• [DIRECTIVE 1]
Name every field that is assigned with setField in the testsite.yaml rules on the pyrailgun page below.

• [PASSAGE PROVIDED]
________________
/pyrailgun

Simple And Easy Python Crawl Framework,简单实用高效的python网页抓取模块

Primary LanguagePython

How To Use?

testsite.yaml

action: main
name: "vc动漫"
subaction:
- action: fetcher
  url: http://www.verycd.com/base/cartoon/page${1,1}${0,9}
  subaction:
  - action: parser
    rule: .entry_cover_list li
    subaction:
    - action: shell
      group: default
      subaction:
        - {action: parser, rule: '.entry_cover .cover_img', setField: img}
        - {action: parser, rule: 'a', pos: 0, attr: href, setField: src}
        - {action: parser, strip: 'true', rule: '.entry_cover .score', setField: score}
        - {action: parser, rule: '.bio a', setField: dest}
        - action: fetcher
          url: http://www.verycd.com${#src}
          subaction:
          - {action: parser,strip: 'true', rule: '#contents_more', setField: description}

then in your script

from railgun import RailGun

railgun = RailGun()
railgun.setTask(file("testsite.yaml"));
railgun.fire();
nodes = railgun.getShells('default')
print nodes

then you can get all the nodes in a list [{img:xxx,src:xxx,score:xxx,dest:xxx,description:xxx},{img:xxx,src:xxx,score:xxx,dest:xxx,description:xxx}]

怎么使用? 首先你需要创建一个对应站点的规则文件 比如testsite.yaml

action: main
name: "vc动漫"
subaction:
- action: fetcher
  url: http://www.verycd.com/base/cartoon/page${1,1}${0,9}
  subaction:
  - action: parser
    rule: .entry_cover_list li
    subaction:
    - action: shell
      group: default
      subaction:
        - {action: parser, rule: '.entry_cover .cover_img', setField: img}
        - {action: parser, rule: 'a', pos: 0, attr: href, setField: src}
        - {action: parser, strip: 'true', rule: '.entry_cover .score', setField: score}
        - {action: parser, rule: '.bio a', setField: dest}
        - action: fetcher
          url: http://www.verycd.com${#src}
          subaction:
          - {action: parser,strip: 'true', rule: '#contents_more', setField: description}

然后在代码里面把它作为一个任务加入到railgun

from railgun import RailGun

railgun = RailGun()
railgun.setTask(file("testsite.yaml"));
railgun.fire();
nodes = railgun.getShells('default')
print nodes

然后你就可以得到一个包含了所有解析后数据的节点列表 [{img:xxx,src:xxx,score:xxx,dest:xxx,description:xxx},{img:xxx,src:xxx,score:xxx,dest:xxx,description:xxx}]

Version 0.14 支持json格式了!
________________
• [RECORDED DATA]

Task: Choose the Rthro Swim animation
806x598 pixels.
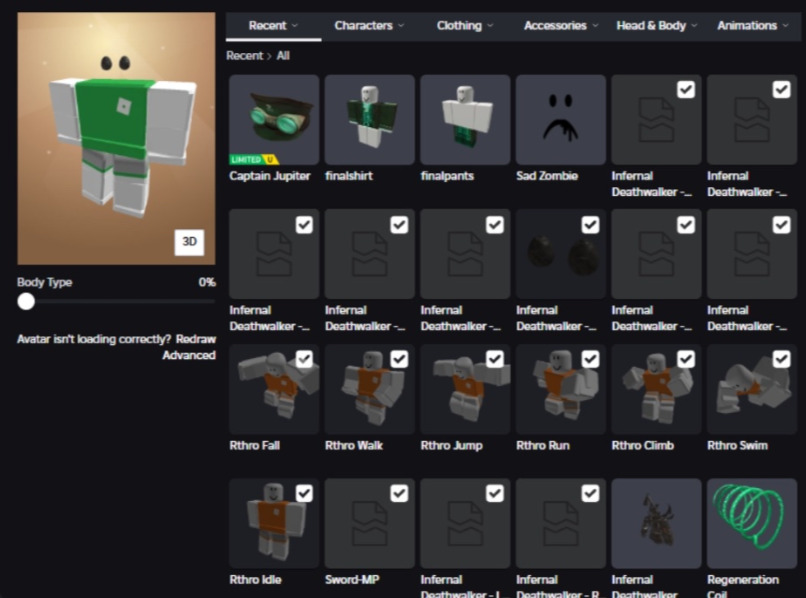Action: (750, 388)
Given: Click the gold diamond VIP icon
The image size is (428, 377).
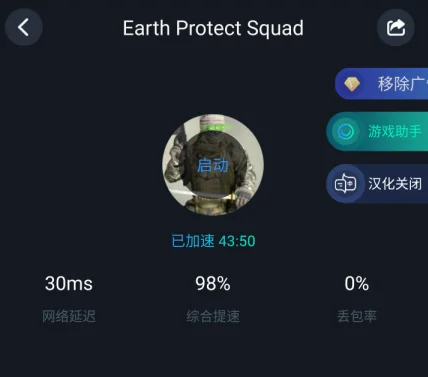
________________
• [DIRECTIVE 2]
From the listing above, copy out everything from the line containing "Given: Click the gold diamond VIP icon" down to the end of the listing, with the pictures left out.

• [EXERCISE SOLUTION 1]
img, src, score, dest, description

• [EXERCISE SOLUTION 2]
Given: Click the gold diamond VIP icon
The image size is (428, 377).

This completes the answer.